En una de sus últimas alocuciones, el presidente Gustavo Petro habló de promover una huelga general indefinida en caso de que llegasen a desmontar los derechos laborales, así como hacer un paro agrario indefinido si no se entregan unas seiscientas mil hectáreas de tierra a los campesinos.
En términos generales la huelga es un instrumento de presión que se dirige contra alguien para provocar cambios. En la historia aparecen algunas llamativas como la huelga de hambre iniciada por Mahatma Gandhi contra el imperio británico, la huelga de Bobby Sands, líder del IRA quien murió tras 66 días de abstinencia continua; también la polémica huelga de piernas cruzadas o de sexo como una de las tácticas a promover por Leymah Gbowee si los hombres no abandonaban la guerra civil que ya arrojaba miles de muertos en Liberia.
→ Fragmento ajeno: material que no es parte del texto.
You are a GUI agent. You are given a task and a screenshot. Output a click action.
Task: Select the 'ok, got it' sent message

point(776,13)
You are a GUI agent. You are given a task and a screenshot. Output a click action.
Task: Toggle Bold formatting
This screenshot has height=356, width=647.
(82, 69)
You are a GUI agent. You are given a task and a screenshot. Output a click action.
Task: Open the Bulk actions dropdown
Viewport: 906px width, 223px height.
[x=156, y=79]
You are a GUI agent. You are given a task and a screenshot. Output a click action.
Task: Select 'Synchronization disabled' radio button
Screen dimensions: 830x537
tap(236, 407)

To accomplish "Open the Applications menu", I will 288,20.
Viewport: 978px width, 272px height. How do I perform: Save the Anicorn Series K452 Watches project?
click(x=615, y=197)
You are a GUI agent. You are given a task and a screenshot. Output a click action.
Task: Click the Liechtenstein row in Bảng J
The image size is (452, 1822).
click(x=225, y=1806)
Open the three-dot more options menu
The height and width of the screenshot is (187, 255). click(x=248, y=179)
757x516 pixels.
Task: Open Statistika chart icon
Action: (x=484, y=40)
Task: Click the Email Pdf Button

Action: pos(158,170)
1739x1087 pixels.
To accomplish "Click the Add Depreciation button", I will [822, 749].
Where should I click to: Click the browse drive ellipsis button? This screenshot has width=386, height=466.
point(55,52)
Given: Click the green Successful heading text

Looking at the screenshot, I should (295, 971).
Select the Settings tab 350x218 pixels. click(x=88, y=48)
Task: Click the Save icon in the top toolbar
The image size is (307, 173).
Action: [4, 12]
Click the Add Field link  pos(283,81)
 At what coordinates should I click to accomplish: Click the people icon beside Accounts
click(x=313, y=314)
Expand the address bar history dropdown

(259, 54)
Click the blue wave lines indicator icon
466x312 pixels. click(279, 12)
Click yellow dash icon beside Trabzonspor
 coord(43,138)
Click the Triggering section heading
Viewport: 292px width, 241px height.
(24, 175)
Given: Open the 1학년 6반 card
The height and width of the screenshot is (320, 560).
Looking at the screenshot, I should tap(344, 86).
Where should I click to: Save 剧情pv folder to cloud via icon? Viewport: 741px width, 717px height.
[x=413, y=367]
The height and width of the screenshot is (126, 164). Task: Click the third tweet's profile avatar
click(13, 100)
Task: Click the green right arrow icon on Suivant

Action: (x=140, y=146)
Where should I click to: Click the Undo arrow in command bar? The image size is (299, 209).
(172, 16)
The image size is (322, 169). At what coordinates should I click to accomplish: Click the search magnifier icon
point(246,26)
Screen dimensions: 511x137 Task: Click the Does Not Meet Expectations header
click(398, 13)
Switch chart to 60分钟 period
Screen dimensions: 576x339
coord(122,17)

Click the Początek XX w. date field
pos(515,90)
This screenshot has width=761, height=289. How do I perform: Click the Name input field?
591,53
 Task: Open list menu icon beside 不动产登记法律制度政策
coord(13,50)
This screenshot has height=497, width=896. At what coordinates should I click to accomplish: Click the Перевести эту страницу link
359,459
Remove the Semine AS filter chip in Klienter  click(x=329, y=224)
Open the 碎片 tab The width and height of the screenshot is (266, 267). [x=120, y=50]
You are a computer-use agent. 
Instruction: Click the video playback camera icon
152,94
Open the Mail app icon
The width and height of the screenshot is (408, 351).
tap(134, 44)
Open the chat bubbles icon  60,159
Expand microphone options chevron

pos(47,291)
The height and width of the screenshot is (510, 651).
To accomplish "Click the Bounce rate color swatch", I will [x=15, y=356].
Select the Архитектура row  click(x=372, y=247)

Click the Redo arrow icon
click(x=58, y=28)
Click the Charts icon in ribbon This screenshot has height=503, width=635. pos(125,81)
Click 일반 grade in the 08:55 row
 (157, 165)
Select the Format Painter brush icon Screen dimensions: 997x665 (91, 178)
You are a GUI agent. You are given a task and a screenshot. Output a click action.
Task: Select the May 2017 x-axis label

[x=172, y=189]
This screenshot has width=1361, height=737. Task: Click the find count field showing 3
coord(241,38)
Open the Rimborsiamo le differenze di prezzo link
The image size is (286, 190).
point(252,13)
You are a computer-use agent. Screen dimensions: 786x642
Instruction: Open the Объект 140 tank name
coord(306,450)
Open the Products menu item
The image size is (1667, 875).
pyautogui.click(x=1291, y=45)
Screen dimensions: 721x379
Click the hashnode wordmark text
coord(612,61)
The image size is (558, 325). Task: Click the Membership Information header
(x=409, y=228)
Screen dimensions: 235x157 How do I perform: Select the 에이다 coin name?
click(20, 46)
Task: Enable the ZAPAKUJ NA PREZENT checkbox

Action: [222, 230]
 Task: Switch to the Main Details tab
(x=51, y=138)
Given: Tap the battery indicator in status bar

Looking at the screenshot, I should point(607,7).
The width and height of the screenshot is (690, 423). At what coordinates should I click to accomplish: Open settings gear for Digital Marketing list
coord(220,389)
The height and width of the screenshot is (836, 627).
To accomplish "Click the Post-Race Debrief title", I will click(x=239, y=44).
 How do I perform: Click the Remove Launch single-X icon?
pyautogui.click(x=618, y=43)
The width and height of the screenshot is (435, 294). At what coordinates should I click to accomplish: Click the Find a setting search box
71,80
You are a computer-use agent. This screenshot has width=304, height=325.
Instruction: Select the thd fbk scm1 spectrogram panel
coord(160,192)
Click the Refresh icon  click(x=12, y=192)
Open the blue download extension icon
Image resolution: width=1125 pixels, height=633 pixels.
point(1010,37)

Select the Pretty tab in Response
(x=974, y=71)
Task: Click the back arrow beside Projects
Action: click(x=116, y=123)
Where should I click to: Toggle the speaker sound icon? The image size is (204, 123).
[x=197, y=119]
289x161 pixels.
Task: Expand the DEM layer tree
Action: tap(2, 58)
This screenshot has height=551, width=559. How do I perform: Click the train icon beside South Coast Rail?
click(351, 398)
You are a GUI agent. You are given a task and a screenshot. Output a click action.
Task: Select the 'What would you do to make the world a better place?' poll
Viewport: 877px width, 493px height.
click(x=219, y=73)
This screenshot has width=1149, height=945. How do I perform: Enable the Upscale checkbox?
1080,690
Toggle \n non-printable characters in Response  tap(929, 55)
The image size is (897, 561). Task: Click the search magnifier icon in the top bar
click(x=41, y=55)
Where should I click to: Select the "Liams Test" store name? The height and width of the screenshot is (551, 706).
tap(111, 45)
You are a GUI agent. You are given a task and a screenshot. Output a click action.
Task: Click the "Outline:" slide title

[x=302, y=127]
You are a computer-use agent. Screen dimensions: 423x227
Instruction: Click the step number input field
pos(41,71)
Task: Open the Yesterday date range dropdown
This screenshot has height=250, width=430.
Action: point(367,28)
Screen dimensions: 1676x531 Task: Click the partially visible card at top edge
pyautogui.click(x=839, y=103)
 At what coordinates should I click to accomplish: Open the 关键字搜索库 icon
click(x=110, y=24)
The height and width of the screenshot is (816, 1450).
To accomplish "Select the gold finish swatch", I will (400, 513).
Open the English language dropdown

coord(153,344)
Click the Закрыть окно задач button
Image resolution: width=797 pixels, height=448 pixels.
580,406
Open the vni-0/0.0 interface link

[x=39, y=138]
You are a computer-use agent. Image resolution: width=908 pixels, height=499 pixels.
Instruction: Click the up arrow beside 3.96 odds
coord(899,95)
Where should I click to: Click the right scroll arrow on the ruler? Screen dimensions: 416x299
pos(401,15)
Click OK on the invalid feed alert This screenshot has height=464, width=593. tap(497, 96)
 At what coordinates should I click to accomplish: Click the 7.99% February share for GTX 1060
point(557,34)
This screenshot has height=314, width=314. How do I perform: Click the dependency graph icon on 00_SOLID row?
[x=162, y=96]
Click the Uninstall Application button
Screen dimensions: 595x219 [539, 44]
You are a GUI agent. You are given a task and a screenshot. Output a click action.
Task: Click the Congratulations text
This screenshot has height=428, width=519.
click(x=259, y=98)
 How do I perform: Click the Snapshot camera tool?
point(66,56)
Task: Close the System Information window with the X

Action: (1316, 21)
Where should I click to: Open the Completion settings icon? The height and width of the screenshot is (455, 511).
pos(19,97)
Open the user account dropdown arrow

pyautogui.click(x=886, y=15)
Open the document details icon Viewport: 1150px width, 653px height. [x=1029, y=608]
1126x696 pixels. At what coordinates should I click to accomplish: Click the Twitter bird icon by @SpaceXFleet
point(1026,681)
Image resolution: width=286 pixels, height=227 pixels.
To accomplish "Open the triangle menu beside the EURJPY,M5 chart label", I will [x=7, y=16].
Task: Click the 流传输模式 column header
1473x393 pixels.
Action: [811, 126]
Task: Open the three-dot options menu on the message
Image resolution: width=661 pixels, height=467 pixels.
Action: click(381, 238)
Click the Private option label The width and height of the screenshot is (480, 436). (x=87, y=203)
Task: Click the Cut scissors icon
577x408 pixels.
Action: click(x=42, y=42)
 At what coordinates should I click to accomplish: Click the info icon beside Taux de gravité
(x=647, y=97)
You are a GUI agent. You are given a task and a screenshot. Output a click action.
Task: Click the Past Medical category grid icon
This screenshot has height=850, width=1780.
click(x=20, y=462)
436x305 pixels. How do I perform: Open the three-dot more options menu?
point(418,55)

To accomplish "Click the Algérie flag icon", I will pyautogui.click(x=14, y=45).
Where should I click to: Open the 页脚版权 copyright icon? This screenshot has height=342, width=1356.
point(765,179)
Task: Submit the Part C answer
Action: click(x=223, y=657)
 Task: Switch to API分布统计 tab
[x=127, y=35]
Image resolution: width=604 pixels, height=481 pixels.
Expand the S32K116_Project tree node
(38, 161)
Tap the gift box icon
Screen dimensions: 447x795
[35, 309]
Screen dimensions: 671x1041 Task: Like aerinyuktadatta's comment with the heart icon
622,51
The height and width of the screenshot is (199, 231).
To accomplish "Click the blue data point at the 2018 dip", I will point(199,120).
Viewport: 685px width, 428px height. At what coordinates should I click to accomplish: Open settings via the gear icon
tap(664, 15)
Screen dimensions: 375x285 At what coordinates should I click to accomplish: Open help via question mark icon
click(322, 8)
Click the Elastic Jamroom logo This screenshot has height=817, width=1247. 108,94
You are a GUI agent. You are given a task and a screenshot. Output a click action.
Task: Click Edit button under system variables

Sin embargo, la huelga como herramienta laboral es tal vez la más utilizada en el contexto obrero patronal; esta institución jurídica ha tenido una interesante transformación desde sus inicios en la revolución industrial, donde pasó de ser considerada como un delito hasta convertirse más adelante en un derecho laboral. De hecho, palabras que hoy relacionamos con las protestas proceden de esas primeras caóticas luchas obreras; ejemplo de ello serían las expresiones boicot, derivación del apellido Boycott, un exmilitar que fue contratado para administrar una extensa propiedad en Irlanda pero que por su comportamiento déspota y abusivo fue aislado social y comercialmente por la comunidad; sabotaje, como derivación de Sabot, es decir zapatos de madera o zuecos los cuales eran introducidos en las máquinas para frenar la producción o usados también para hacer ruido, zapateando al unísono para llamar la atención, y esquiroles, también conocidos como los rompehuelgas o traidores; su nombre provendría de un municipio Catalán llamado L”Esquirol, al que fueron a buscar trabajadores para reemplazar a unos huelguistas de las fábricas de un municipio vecino que habían cesado sus labores a manera de protesta. Varias huelgas internacionales sirvieron para consolidar los derechos laborales que hoy conocemos en temas de jornadas, salarios, prestaciones: la de 1886 de Haymarket en Chicago, o la de Rusia en 1905; para nosotros las huelgas nacionales de textiles y bananeras ocurridas el siglo pasado. Hoy la huelga laboral podría producirse por razones político sociales, por causas atribuibles al empleador, por solidaridad, como consecuencia de un conflicto colectivo e incluso hoy se habla de la huelga sorpresa, pero en todo caso ha de ser una protesta colectiva, pacífica y temporal.
Así las cosas, lo que propuso el presidente Petro en aquel discurso veintejuliero (lo hizo el 20 de julio) tendría más un sustento político que jurídico y sería más bien una forma de querer movilizar las bases campesinas y obreras en pro de mantener las reformas sociales que a su juicio logró su gobierno.
Guarrú: A las huelgas ya mencionadas podríamos agregar una nueva: Las huelgas chéveres; en el 2018 en Okayama, Japón, los conductores de buses de una empresa de transporte público protestaron contra su empleador no apagando los motores, ni provocando un caos vehicular, sino llevando a los pasajeros a sus destinos sin cobrarles un peso, o gratiniano como diríamos aquí.